Non essendo un testimone diretto di quegli anni (infausta classe ’92) mi limito
ad interpretare l’insofferenza che traspare manifestamente dalla canzone. Insofferenza
ma, insieme, presa di coscienza di una nuova morale che stava sviluppandosi
in quegli anni, giusta o sbagliata che fosse, nelle cosiddette giovani
generazioni.
Guardare l’Italia degli anni ’60 con agli occhiali le lenti del 2019 è un rischio che è bene non correre, tuttavia molte persone – giornalisti, intellettuali ma anche persone comuni che parlottano di fronte ad un bancone del bar – all’indomani della conclusione della 69esima edizione di Sanremo, hanno avuto modo di commentare i personaggi decisamente fuori dal coro apparsi sul palco paragonandoli a movimenti musicali di rottura del passato (punk su tutti).
Uno fra tutti: Achille Lauro.
Tralascio volutamente disquisizioni su Mahmood perché la reazione nella dilaniata opinione pubblica italiana (qualora ne esistesse ancora una) è stata duplice ma entrambe mi hanno provocato una violenta orticaria musicale, intellettuale, sociale, politica: i primi, afferenti alla sfera della sinistra radical-chic, parteggiano aprioristicamente per l’italo-egiziano affermando, in modo molto semplicistico e bambinesco è bravo, bene che abbia vinto anche se è chiaramente una bugia. I secondi, facendo parte della destra liberal-ma-anche-un-po’-salviniana-ognitantotendoilbraccio, inveiscono aprioristicamente perché è egiziano e, anzi, parteggiano per Ultimo per ripicca nazional-nazionalista. Anche questa, beninteso, reazione puramente fanciullesca.

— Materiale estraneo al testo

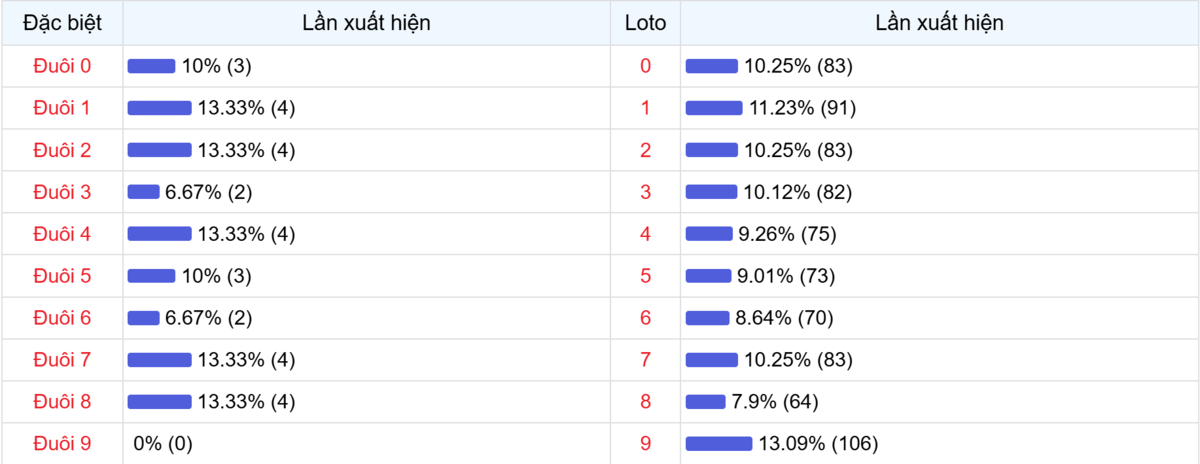Select the 'Đuôi 6' label
Image resolution: width=1200 pixels, height=464 pixels.
pyautogui.click(x=62, y=318)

Ma torniamo a noi: Achille Lauro. Rolls Royce.
Giornalisti, intellettuali, scrittori, dunque una parte consistente dell’intelighenzia italiana, ha iniziato a fare paragoni tra Achille Lauro, trappisti (non i frati per nostra sfortuna) e sciagure musicali affini con il movimento musicale mondiale a cavallo tra gli anni ’60-’70.
Questa somiglianza si sostanzierebbe non tanto nella musica quanto con la volontà di ribellione al costume tradizionale della canzone italiana, semmai ancora ne esistesse una dato che il cantautorato come lo ha conosciuto il Belpaese è scomparso da tempo.
La realtà è che la cultura capitalistica (o, se volete, il feticismo delle merci) diffusa massmediaticamente, di cui la canzone di Lauro de Marinis ne è stracolma, è un sintomo di quello che è questa fintissima ribellione moderna allo status quo:
«Vestito bene Via del Corso […] No non c’è niente da capire/Ferrari bianco si Miami Vice»
passando oltre, ovviamente, al discutibile gusto di un Ferrari bianco.
La moderna “ribellione” si gioca tutta sui tratti propri di un’esclusione aprioristica del soggetto che vorrebbe lo stravolgimento: De Marinis, è vestito bene, in contrasto con il corpo tatuato; canta probabilmente senza sapere quali note stia producendo, eppure è sul palco di Sanremo.
Tutto questo per dire che, spesso, ci si trova di fronte a delle ribellioni ben controllate, che nulla hanno a che vedere con uno stravolgimento dello status quo: quella di Lauro sembra essere inserita in questo solco. Così come tutto il “movimento” della trap in Italia: l’estremizzazione del rap ostentando tutto quello che si fa in chiave criminal friendly.
Una trappola. Bella e buona.
In conclusione: si definisce la trap una «subcultura giovanile» che si «oppone alla tendenza culturale dominante»: una subcultura che, di fatto, ammette quella dominante del capitale e della monetizzazione di qualsiasi tipo di valore, sia esso umano, ambientale, musicale, materiale. E questo vale per ogni altra autodefinita subcultura: i centri sociali, ad esempio, definitisi subcultura, abbiamo visto la fine molto ben integrata al sistema che hanno fatto. Ben lungi dal disordine nel sistema che avrebbero voluto provocare, oggi esponenti di spicco di alcuni centri sociali si ritrovano ben acclimatati nelle direzioni di partiti tutt’altro che di sinistra (rivoluzionari, qualsiasi cosa voglia dire per costoro, manco a parlarne).
La trap sta tutta dentro questa dialettica dei nostri tempi che non distrugge e non trasforma nulla (scusaci Lavoisier) ma che peggiora una tendenza culturale che risente di un clima sociale ben poco edificante, estremizzando concetti e comportamenti che rimangono ben dentro il solco del consumo.